What needs to be done —
Skip all pictures. Write out the data below from its first line through the line that contains "The image size is (1024, 680).".
=== Working data ===
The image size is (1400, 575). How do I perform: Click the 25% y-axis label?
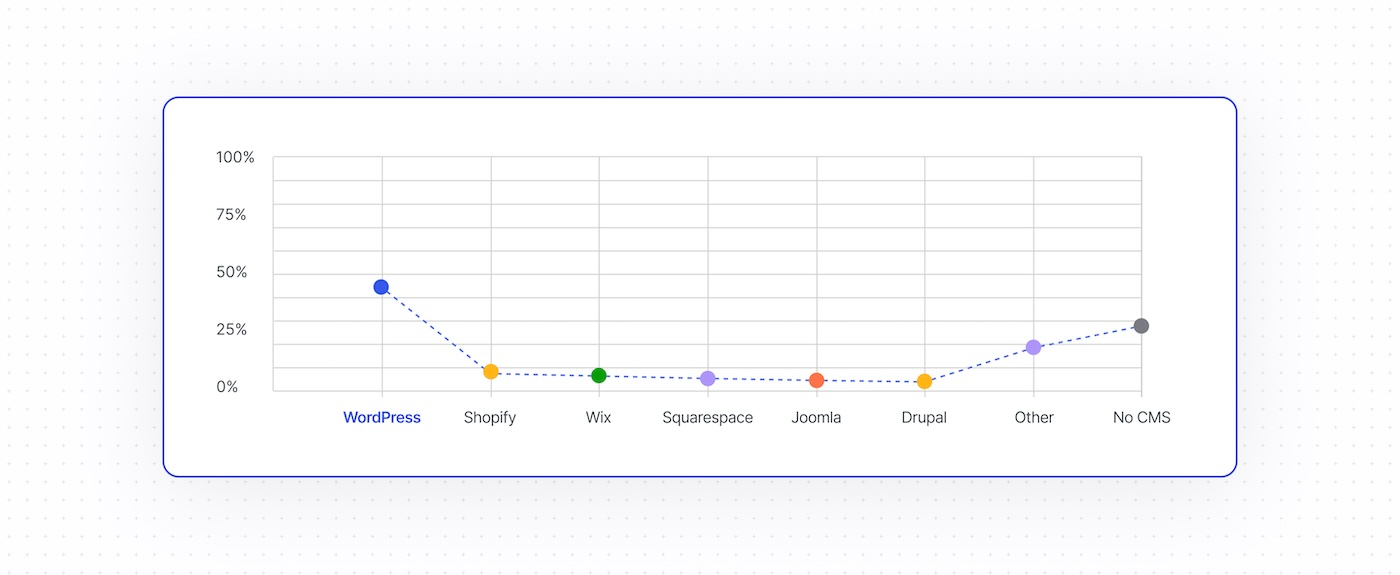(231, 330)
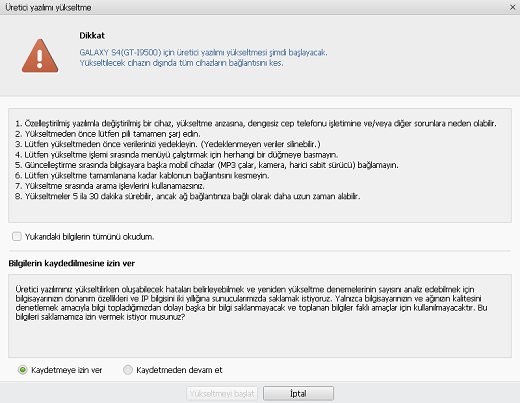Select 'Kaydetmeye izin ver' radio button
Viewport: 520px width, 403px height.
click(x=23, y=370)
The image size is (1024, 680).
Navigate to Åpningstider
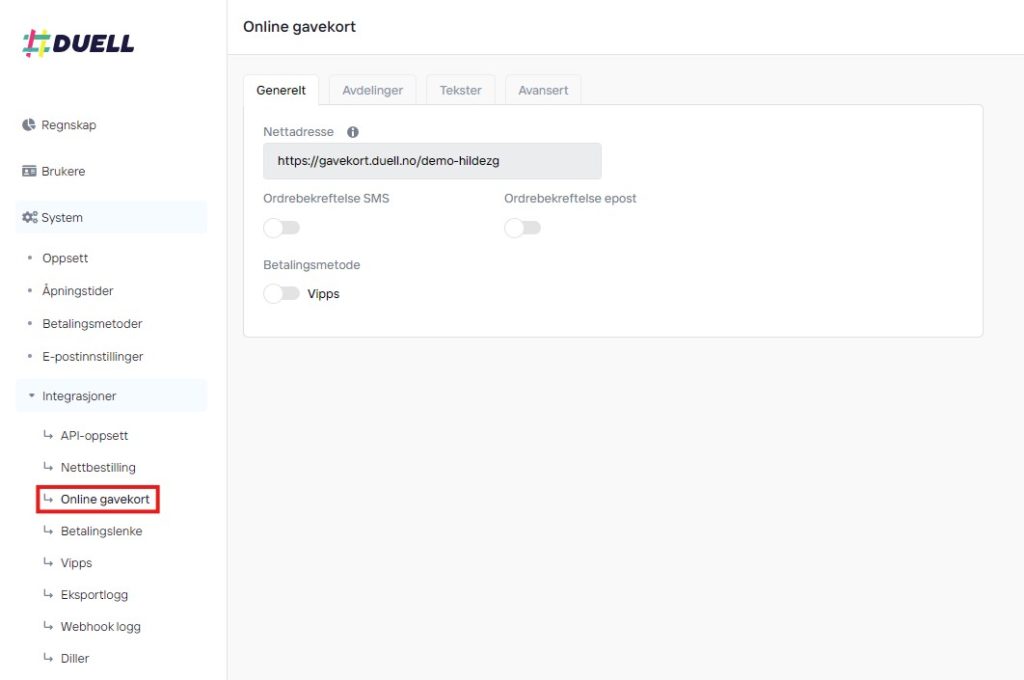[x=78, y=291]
===
Task solution —
The image size is (1400, 575). How do I perform: Click the 25% y-axis label?
(231, 330)
Select 'Kaydetmeye izin ver' radio button
Viewport: 520px width, 403px height.
click(x=23, y=370)
The image size is (1024, 680).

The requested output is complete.